本文以一个没有 Java 开发经验的运维角度从宏观上去理解 Hadoop 的云计算（也就是 MapReduce）框架模型的一些思想和运行流程；主要目的是在对 MapReduce 有一定了解后能用 Python 通过 streaming 工具来写 MapReduce。

MapReduce 工作流程

如下图所示：

MapReduce
Flow

概括整个过程如下：

客户端启动一个作业；
客户端向 JobTracker 请求一个 job id；
客户端将运行作业所需的资源复制到 HDFS 上；
客户端将作业提交给 JobTracker；
JobTracker 初始化作业对象，获取输入数据进行拆分作业；
JobTracker 与 TaskTracker 保持心跳，将子作业下发给 TaskTracker；
Tasktracker 从 HDFS 获取数据进行 MapTask 和 ReduceTask

具体的流程介绍可参考这篇文章或者《Hadoop 权威指南》

Shuffle 机制

Shuffle 意思是洗牌或搞乱，在整个 MapReduce 工作流程中 Shuffle 指的是 map 开始之后至 Reduce 完成之前的这个环节。理解其内部运行机制后，你会对那句形容 Shuffle 的话理解更深刻：排序是 Hadoop 的灵魂。

具体 Shuffle 的介绍参考这篇文章，好文，作者分析的通俗易懂，这里鄙人表示感谢。

MapReduce 数据流

理解数据流对写 MapReduce 很重要。
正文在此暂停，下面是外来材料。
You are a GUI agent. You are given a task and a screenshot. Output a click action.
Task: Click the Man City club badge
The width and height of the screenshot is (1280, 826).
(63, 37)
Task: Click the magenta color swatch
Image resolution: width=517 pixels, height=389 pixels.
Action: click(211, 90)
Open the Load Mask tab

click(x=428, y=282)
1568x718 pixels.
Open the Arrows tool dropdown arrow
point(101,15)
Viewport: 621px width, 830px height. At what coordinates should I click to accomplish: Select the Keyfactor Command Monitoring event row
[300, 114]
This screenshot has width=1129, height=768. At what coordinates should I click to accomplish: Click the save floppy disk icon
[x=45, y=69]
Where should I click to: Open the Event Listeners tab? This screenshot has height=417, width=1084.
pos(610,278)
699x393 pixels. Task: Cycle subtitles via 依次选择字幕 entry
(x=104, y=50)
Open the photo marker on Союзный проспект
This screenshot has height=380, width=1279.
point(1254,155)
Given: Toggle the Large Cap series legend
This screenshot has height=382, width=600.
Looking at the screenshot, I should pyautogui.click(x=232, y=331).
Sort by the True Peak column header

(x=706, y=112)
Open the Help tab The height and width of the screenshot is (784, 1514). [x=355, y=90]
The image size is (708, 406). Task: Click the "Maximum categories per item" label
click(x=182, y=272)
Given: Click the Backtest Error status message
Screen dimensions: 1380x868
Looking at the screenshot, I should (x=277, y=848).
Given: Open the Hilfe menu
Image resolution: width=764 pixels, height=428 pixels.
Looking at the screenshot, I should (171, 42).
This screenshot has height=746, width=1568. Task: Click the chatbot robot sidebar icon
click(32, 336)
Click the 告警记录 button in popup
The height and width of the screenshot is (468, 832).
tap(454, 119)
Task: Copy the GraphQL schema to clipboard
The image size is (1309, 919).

总结来说就是：数据始终以 key/value 形式从 input 流向 output，在 input 端 map 有相应的转换方式定义如何将数据转换为 key/value 形式（针对我们这里说的以行计的日志，Hadoop 会将行的偏移量作为 key，以一行的实际内容作为 value），中间的 Shuffle 阶段也是针对 key 进行一个排序，尽可能的减少磁盘 IO 和网络带宽，最后的 output 段，reduce 程序也是以 key/value 形式输出结果到 HDFS。

具体数据流可大致参考这篇文章

用 Streaming 写 MapReduce

这里我用 Python 来写 map 和 recduce 程序，其他语言也类似。

mapper.py

#!/usr/bin/env python

import sys

hosts = ['221.176.86.150', '221.182.235.210', '221.182.238.74']

for line in sys.stdin:
    line = line.strip()
    segs = line.split('|')
    if segs[1] in hosts:
        print '%s;%s,%s' % (segs[1], segs[2], 1)

reducer.py

#!/usr/bin/env python

from operator import itemgetter
import sys

current_key = None
current_vlaue = 0
key = None

for line in sys.stdin:
    line = line.strip()
    segs = line.split(',', 1)
    key = segs[0]
    value = segs[1]

    try:
        value = int(value)
    except ValueError:
        continue

    if current_key == key:
        current_value += value
    else:
        if current_key:
            print '%s,%s' % (current_key, current_value)
        current_key = key
        current_value= value

if current_key == key:
        print '%s,%s' % (current_key, current_value)

运行命令

hadoop jar
$HADOOP_HOME/contrib/streaming/hadoop-streaming-1.0.3.jar
-file /path/to/mapper.py -mapper /path/to/mapper.py
-file /path/to/reducer.py -reducer /path/to/reducer.py
-input  /hadoop/path/*.gz
-output /hadoop/output/
-jobconf stream.non.zero.exit.is.failure=false
-jobconf stream.recordreader.compression=gzip

说明：

file 制定对应的 map 和 reduce 程序；
input 制定 input 数据路径；
output 制定 output 结果路径；
stream.non.zero.exit.is.failure=false避免程序返回值不为 0 导致的任务失败；
stream.recordreader.compression=gzip指明处理的数据为压缩格式。